IFC’s new comedy shatters a baseball myth in its opening minutes: There is in fact crying in baseball. In Brockmire, it just takes a lustful wife with the appetite of a sexual astronaut, a lovelorn baseball announcer, a bottle of whiskey, and an on-air meltdown. Much of the premiere episode of Brockmire focuses on the worst moments of Kansas City play-by-play man Jim Brockmire’s (Hank Azaria) life and the aftermath. Brockmire is defeated on the floor of the press box, heartbroken by the off-the-field shenanigans of his cheating wife Lucy, and is an unbeknownst internet celebrity in the making.
In a way, it nicely bridges the gap from the viral Funny or Die short, in which a group of famous broadcasts give a faux documentary tribute to Azaria’s legendary Brockmire and mourn his demise, to the screwball redemption story of the TV series.
Azaria and his co-star Amanda Peet will deny anything redemptive about the boozy lost baseball souls they play in the series, but as minor league announcer and team owner, respectively, the characters find hope in each other on a diamond in bumblefuck nowhere.
Nowhere was actually filmed in Atlanta, where we had the opportunity to chat with Azaria and Peet in between takes as they filmed the final episodes of season one. With a group of journalists on hand, we spoke to the new teammates about functional alcoholism, hanging around ESPN broadcasters, and the chemistry of the Morristown Frackers.
What was your reaction when you finally realized that this was a go after all the hiccups and roadblocks along the way?

• • •

■ Assigned task ■
Continue the article above about IFC's comedy Brockmire, picking up right after its final sentence.

• • •

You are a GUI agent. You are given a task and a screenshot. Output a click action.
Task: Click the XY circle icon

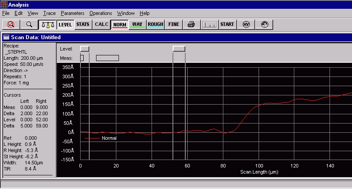pos(246,24)
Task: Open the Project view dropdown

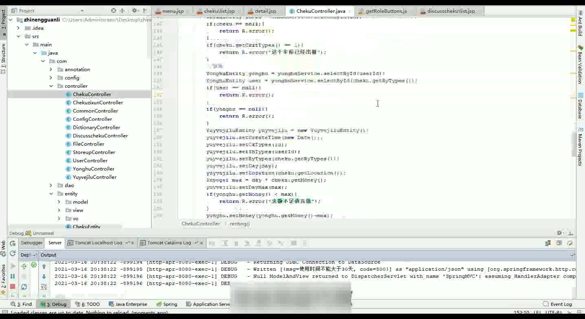Action: pyautogui.click(x=82, y=11)
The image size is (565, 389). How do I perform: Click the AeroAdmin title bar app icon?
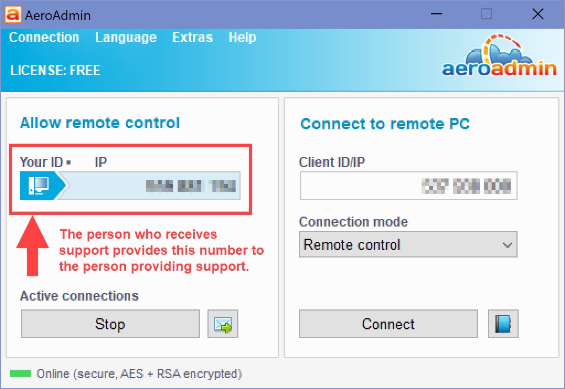(x=13, y=15)
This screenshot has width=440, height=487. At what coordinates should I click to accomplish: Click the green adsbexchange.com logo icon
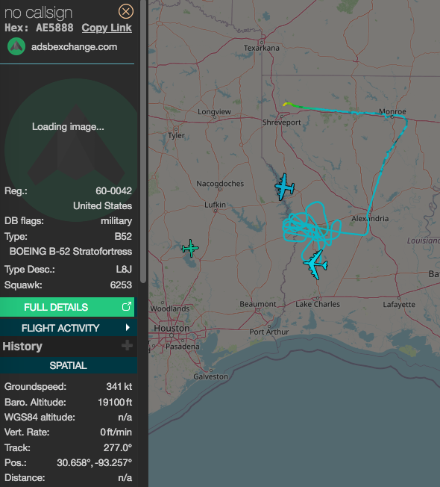pyautogui.click(x=16, y=46)
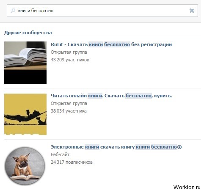The width and height of the screenshot is (201, 190).
Task: Open the 'Другие сообщества' section header
Action: (x=28, y=33)

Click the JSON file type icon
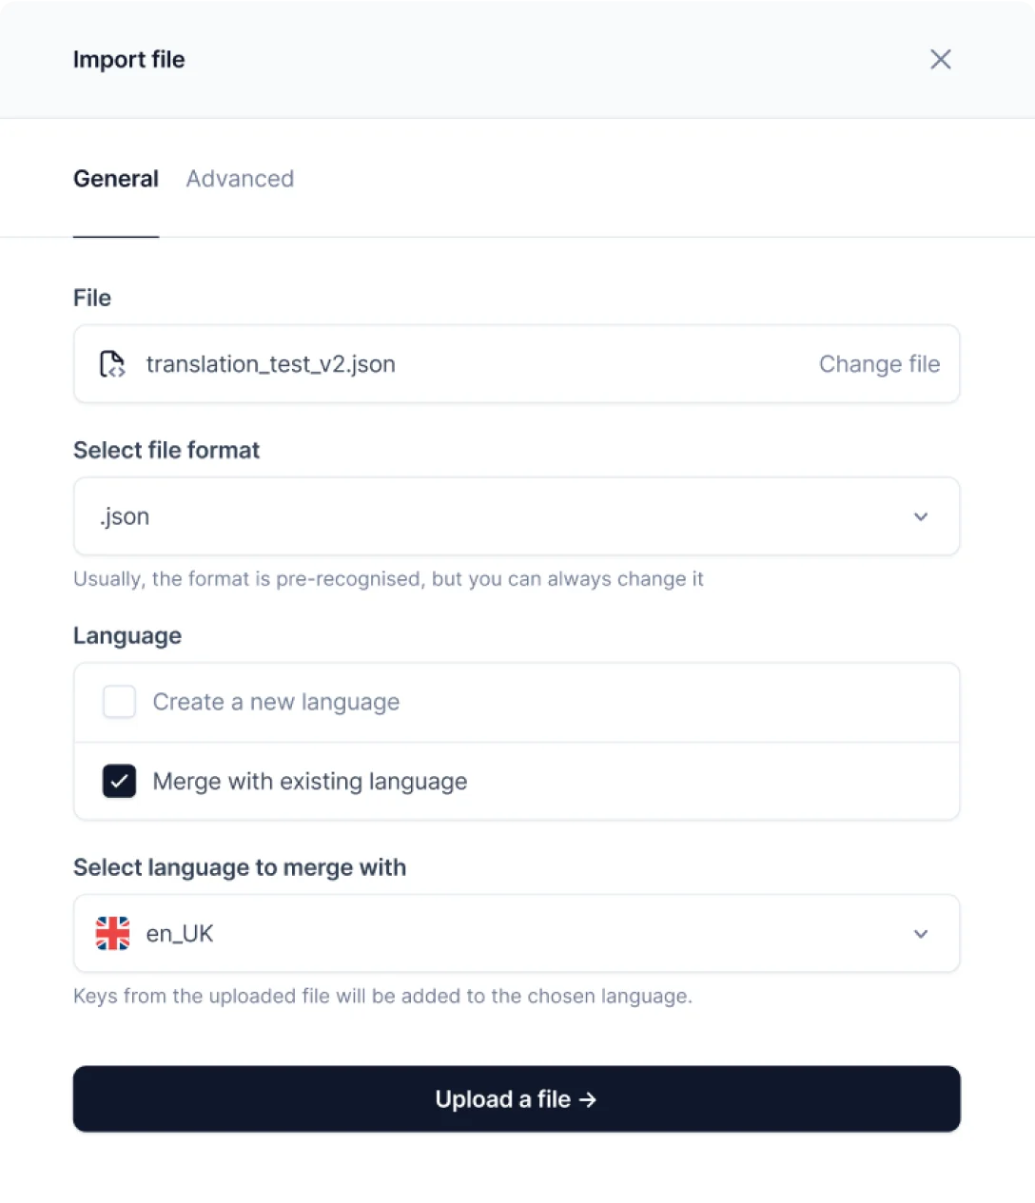pos(112,364)
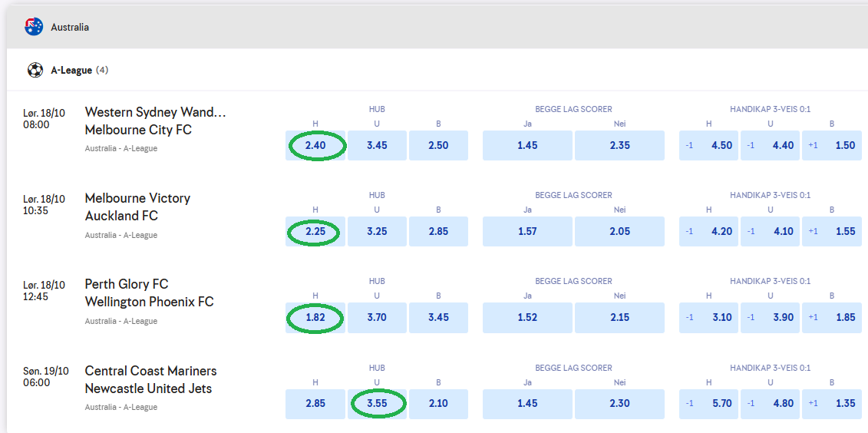Select 'Ja' odds 1.45 for Western Sydney match
Image resolution: width=868 pixels, height=433 pixels.
point(527,145)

• • •

■ Result ■
Hank Azaria: I said I wouldn’t really believe it until I heard “Action!” on the first day. And then when I did, I still didn’t quite believe it. It took about a week. But it’s been amazing. I’m having more fun than I’ve ever had in my life doing anything.
[Note: On that day of filming, several ESPN broadcasters and Joe Buck were present for a scene] What’s it like working with actual broadcasters versus just hanging out with them?
Hank Azaria: I was so happy, happier than I even thought. I love all those guys. I keep telling them, I’d be happy seeing them anywhere, let alone acting in a scene with me being themselves. And they did great. We’re all ready to cut their stuff in case they sucked as actors, but they were amazing. They’re great.
Amanda, what attracted you to this particular script?
Amanda Peet: You know, when I realized sometime around episode two or three that she was middle-aged owner of a minor league team in the middle of nowhere who’s an alcoholic, I was like, “Sign me up.”
Hank Azaria: Dream come true.
Amanda Peet: I mean, most of the roles I get are just to be someone’s wife, or to be someone’s girlfriend, or they’re just sort of… You know, the girl’s sort of just a plot device, but she doesn’t really have any substance and certainly isn’t funny. So when I started reading it, I started to get really excited when I realized she had a potty mouth and drinks too much and has no children.
What’s the relationship like between your two characters?
Hank Azaria: Yeah, the way Jim described it in the story is they both have the same exact level of functional alcoholism, so they’re destined to be together. And, I realized, doing this with Amanda, she’s really great.
This is a guy who has been through a hard time in his life. A really hard time, not a comedically hard time.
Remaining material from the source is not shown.